Sekelompok orang yang memburu vampir, berhasil membawa Andi. Dia tidak sadarkan diri setelah ditembak peluru bius.

Di tengah-tengah perjalanan mereka, Dinda menghadang. Ibu dua anak itu mengeluarkan taring, dia ingin menggigit orang-orang yang telah melukai suaminya tersebut.

Dinda bertarung dengan mereka demi menyelamatkan Andi. Namun, Dinda bukanlah vampir seutuhnya. Kekuatan yang ia punya terbatas.

Waktu yang berjalan cukup lama membuat Andi kembali mendapatkan kesadarannya. Samar-samar, dia melihat Dinda yang sedang dihajar. Tak terima dengan apa yang dilihat, Andi mencoba melepaskan tali yang mengikat tangan dan kakinya.

Andi kesal karena tali tersebut sangat kuat mengikat. Namun, melihat istrinya semakin tersiksa, dengan sekuat tenaga ia kembali berusaha. Akhirnya, Andi bebas. Dia pun segera membantu Dinda yang sudah terluka parah.

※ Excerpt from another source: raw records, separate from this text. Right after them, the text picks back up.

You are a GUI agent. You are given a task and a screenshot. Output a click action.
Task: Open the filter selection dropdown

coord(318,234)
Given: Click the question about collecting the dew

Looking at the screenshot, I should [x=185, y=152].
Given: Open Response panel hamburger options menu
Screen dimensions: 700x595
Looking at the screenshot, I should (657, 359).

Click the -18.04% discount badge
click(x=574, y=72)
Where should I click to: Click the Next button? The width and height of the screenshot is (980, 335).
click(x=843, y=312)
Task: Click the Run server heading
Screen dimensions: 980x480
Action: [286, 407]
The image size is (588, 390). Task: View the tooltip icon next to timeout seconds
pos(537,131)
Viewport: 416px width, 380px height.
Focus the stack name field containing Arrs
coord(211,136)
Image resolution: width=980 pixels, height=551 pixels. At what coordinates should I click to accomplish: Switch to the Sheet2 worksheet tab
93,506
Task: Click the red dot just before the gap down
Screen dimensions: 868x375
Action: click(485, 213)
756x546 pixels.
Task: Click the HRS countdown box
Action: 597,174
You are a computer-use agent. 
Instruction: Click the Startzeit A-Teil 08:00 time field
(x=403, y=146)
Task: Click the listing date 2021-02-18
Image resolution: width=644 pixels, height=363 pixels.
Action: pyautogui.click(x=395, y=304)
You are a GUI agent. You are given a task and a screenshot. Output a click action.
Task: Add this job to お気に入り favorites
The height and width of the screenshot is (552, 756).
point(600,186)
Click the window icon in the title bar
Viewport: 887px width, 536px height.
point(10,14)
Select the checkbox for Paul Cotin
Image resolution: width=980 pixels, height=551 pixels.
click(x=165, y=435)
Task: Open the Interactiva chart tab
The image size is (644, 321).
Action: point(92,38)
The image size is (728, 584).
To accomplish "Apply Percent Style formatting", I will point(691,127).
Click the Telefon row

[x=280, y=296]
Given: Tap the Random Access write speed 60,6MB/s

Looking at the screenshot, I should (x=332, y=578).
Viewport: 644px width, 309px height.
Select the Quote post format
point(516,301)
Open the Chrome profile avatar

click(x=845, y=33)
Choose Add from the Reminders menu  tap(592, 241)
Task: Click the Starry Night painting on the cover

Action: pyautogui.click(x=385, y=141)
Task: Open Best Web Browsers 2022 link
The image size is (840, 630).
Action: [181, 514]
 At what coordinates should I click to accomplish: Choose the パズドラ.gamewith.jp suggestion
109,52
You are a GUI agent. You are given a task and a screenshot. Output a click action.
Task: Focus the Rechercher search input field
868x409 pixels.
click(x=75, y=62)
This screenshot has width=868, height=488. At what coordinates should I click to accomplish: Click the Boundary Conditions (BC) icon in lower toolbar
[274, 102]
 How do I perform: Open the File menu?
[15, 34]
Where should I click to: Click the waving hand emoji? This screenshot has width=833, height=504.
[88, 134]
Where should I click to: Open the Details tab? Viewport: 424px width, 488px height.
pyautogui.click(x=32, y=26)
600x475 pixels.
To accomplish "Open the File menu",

"Cepat pergi dari sini! Mereka tidak akan bisa membunuhku, tapi mereka bisa melukaimu. Cepat lari!" paksa Andi seraya mendorong tubuh wanita yang dicintainya agar menjauh.

"Tapi –"

Belum sempat Dinda melanjutkan perkataannya, sebuah peluru tertancap di tangannya. Wanita itu merintih kesakitan.

Andi mencoba mengeluarkan peluru itu dan melemparkannya ke sembarang arah. Pria itu segera menyuruh Dinda untuk meninggalkan tempat tersebut. Dinda pun menghindar ketepian, tapi beberapa orang berusaha mengejarnya. Lalu Andi menghalangi mereka agar tidak melukai istrinya. Wanita itu segera melompati pagar dan menghilang ke arah hutan.

"Sialan! Kejar wanita itu, jangan sampai lolos!" perintah pria berbaju bangsawan yang tak lain adalah Bondan.

Sebagian dari mereka mengejar Dinda dan sebagian lagi meringkus Andi yang terkapar tak berdaya di lantai, tubuh pria itu melemah karena obat bius yang sudah bereaksi.

Bondan kembali bersama para pengawalnya, kemudian pria itu melempar tubuh Andi ke lantai. Seorang pria yang tadinya duduk di sana ikut terkejut melihat perlakuan Bondan.

"Bondan, apa yang kamu lakukan? Aku menyuruhmu membawa pria ini baik-baik, tapi kenapa kamu malah menyiksanya seperti ini? Lepaskan dia!" kata Bambang Cedric kepada temannya itu.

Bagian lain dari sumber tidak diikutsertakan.